Jennifer Barnett Reed, in the Arkansas Times (Feb. 27, 2004):

We all know the elementary-school stories of the Underground Railroad: tales of Harriet Tubman's daring trips south to lead more slaves to freedom, of kindly white Northern abolitionists hiding fugitives in concealed cellar rooms, ushering them down secret passageways toward freedom.

But those stories, it turns out, are only the pale, one-dimensional, mythologized version of who and what made up the Underground Railroad.

The truth is a much richer epic: giant, sprawling, ever-shifting, the unwritten histories of slaves who ran and slaves who stayed behind, free blacks in the North, Native Americans in the West, and otherwise ambivalent whites moved to single acts of assistance.
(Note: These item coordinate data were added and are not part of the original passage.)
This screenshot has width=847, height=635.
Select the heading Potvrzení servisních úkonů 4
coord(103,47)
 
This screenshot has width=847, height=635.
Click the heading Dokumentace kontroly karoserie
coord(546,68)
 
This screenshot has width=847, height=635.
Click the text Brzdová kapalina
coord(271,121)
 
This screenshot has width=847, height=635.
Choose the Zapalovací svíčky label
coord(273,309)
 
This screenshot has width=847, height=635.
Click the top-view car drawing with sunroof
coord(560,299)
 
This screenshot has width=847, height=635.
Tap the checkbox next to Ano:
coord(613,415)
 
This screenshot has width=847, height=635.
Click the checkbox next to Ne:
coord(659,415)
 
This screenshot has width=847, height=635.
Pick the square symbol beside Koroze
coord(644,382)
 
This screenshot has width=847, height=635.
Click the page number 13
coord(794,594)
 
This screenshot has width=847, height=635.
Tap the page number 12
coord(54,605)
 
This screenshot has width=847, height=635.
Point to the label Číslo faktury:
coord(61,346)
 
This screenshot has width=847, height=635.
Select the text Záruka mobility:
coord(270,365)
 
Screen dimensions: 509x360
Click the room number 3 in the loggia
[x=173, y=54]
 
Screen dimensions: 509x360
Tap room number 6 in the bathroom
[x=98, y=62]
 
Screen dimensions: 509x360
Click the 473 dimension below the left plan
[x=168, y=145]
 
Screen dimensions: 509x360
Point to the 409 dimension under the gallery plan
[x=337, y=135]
The Underground Railroad was vaster and less formal than the memoirs of conductors suggest. Its routes started in the South, ushering slaves north to free states and Canada, but also west to Indian Territory and California, south to Mexico and the Spanish colony of Florida, aboard New Orleans steamships bound for the Caribbean, and onto New England whalers headed for the frigid waters off the coast of Alaska.

The National Park Service has been trying to recover and preserve this larger story since the mid-1990s. Its Network to Freedom project redefines the Underground Railroad broadly as"resistance to slavery through escape and flight" - in short, anything slaves did or used to steal away to freedom - and recognizes it as the first major chain of events in the fight for civil rights.

"This project is different from anything else the Park Service has done," said James Hill, head of the Network to Freedom region that includes Arkansas."There's not a land base or any one particular site at this point."

The Network is set up like the National Register of Historic Places, Hill said. It includes sites connected with the Underground Railroad - homes, churches, even the Great Dismal Swamp in North Carolina and Virginia - as well as educational programs and research facilities. There are over 125 so far in 25 states and the District of Columbia.

Ferreting out Underground Railroad sites has been easy in some Northern states (Ohio alone has 24 so far), Hill said. But they tell only part of the tale.

"To tell the story accurately you have to go down South, where people were leaving from," he said.

And that means Arkansas, where the Underground Railroad is a more elusive beast. A few histories of slavery in the state mention runaways, but no one's ever really sat down and studied the subject in detail.

Enter Charles Bolton, UALR professor and Arkansas history expert. Bolton has signed on with the National Park Service to do a three-year study of the state's fugitive slave phenomenon: how many and who they were, where they ran from and where they were headed, how they traveled and who might have helped them.

"Chances are [runaway slaves] were relying on other slaves and free blacks, instead of white abolitionists, in the South," Hill said."And the truth is, if it weren't for the desire for freedom of African-American slaves, there wouldn't have been any Underground Railroad."